Cryptocurrency exchange Poloniex has agreed to pay $7.6 million to the United States Treasury Department’s Office of Foreign Asset Control (OFAC) to settle a civil case regarding over 65,000 apparent violations of multiple sanctions programs.
The settlement amount will be used to address Poloniex’s alleged violations of U.S. sanctions against Crimea, Cuba, Iran, Sudan, and Syria, where digital asset trades, deposits, and withdrawals reportedly took place between January 2014 and November 2019.
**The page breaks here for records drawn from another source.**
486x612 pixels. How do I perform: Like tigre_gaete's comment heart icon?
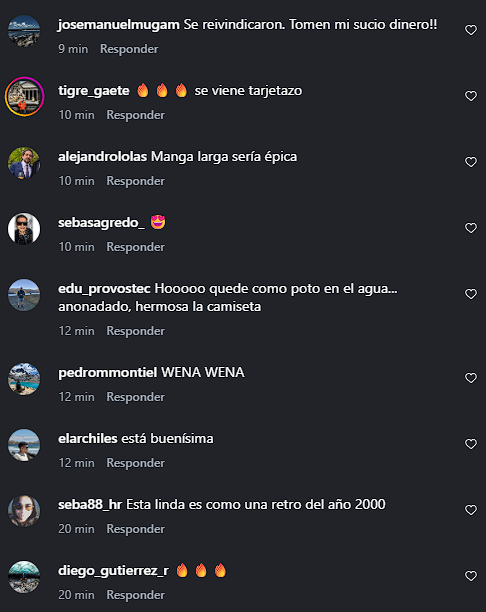coord(471,96)
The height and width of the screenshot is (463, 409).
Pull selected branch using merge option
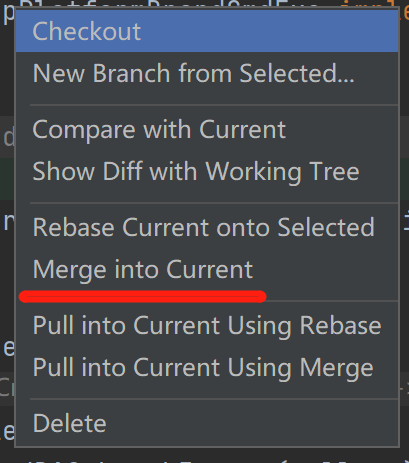[207, 367]
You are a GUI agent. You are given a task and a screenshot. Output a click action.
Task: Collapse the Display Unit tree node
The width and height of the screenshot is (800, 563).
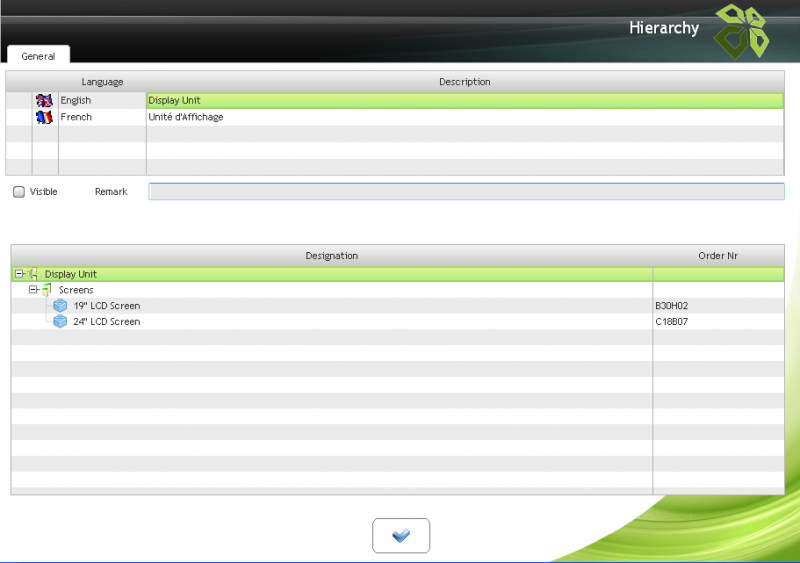pos(19,274)
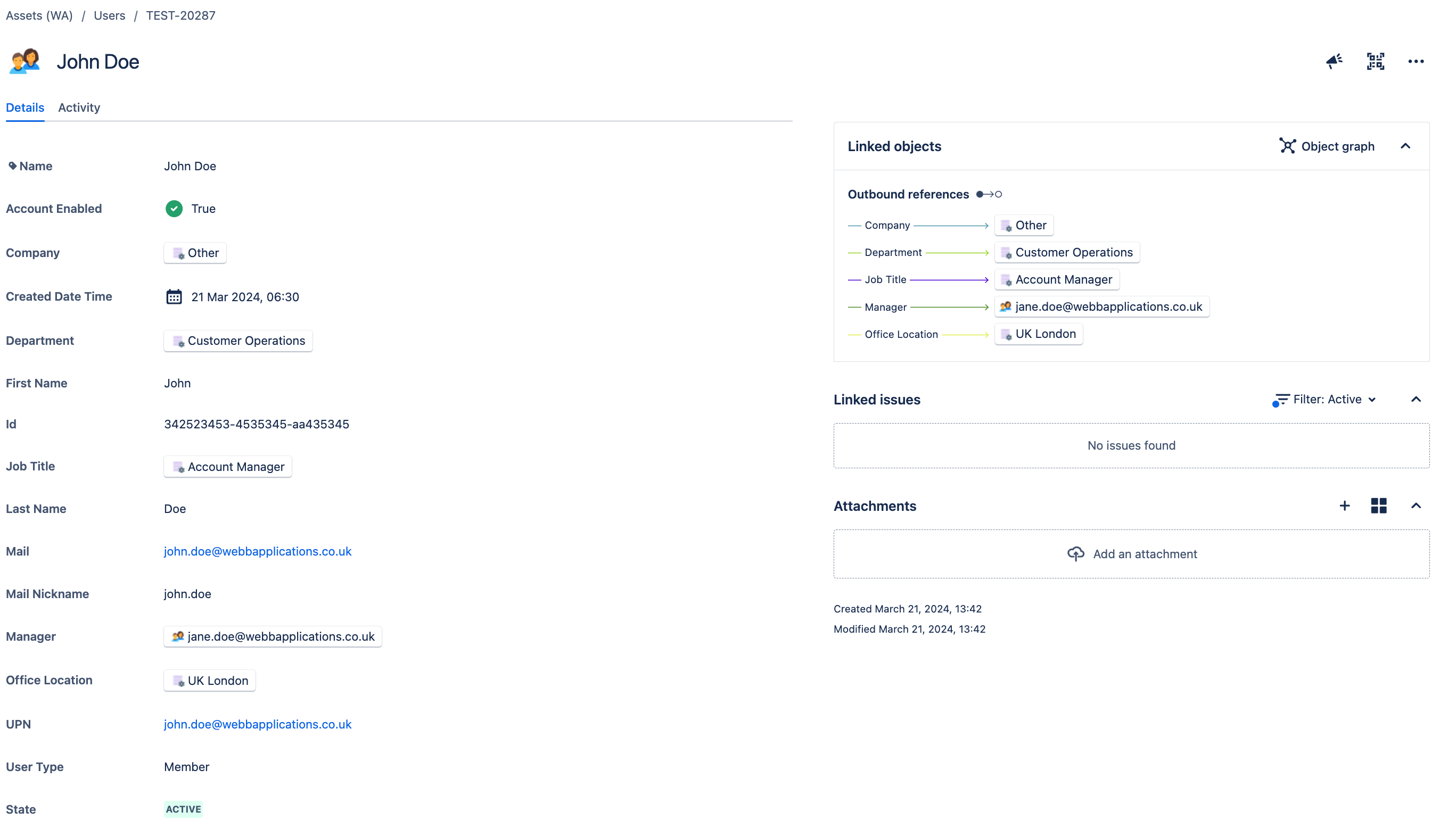Click the megaphone announce icon
1456x828 pixels.
point(1334,61)
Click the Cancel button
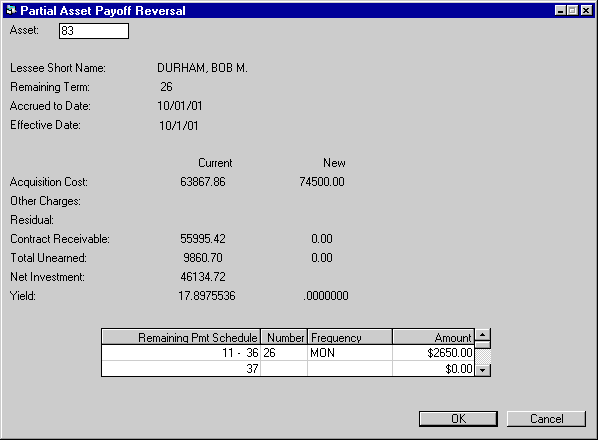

According to the government department, Poloniex permitted users in the sanctioned jurisdictions to conduct more than $15 million worth of digital asset transactions. Although Poloniex implemented a sanctions compliance program in May 2015, it allegedly did not retroactively screen users who registered at the exchange between its launch in January 2014 and the establishment of the program.
However, the violations were not considered “egregious,” and Poloniex made efforts to identify and restrict accounts with a nexus to Iran, Cuba, Sudan, Crimea, and Syria as part of its compliance program. Nevertheless, certain customers continued to use Poloniex’s platform for online digital asset-related transactions.
In 2018, stablecoin issuer Circle acquired Poloniex, after which the firm’s compliance measures “further improved,” specifically by closing accounts with IP addresses operating in Crimea, according to OFAC’s investigation. A group of investors, including Tron founder Justin Sun, purchased the firm from Circle in 2019. Poloniex and Circle provided “substantial cooperation” during OFAC’s investigation, according to the notice.
This is not the first time an exchange has faced such repercussions. Kraken, another cryptocurrency exchange, reached a settlement with the United States Treasury Department’s Office of Foreign Asset Control (OFAC) in November 2022 for similar apparent sanctions violations in Iran.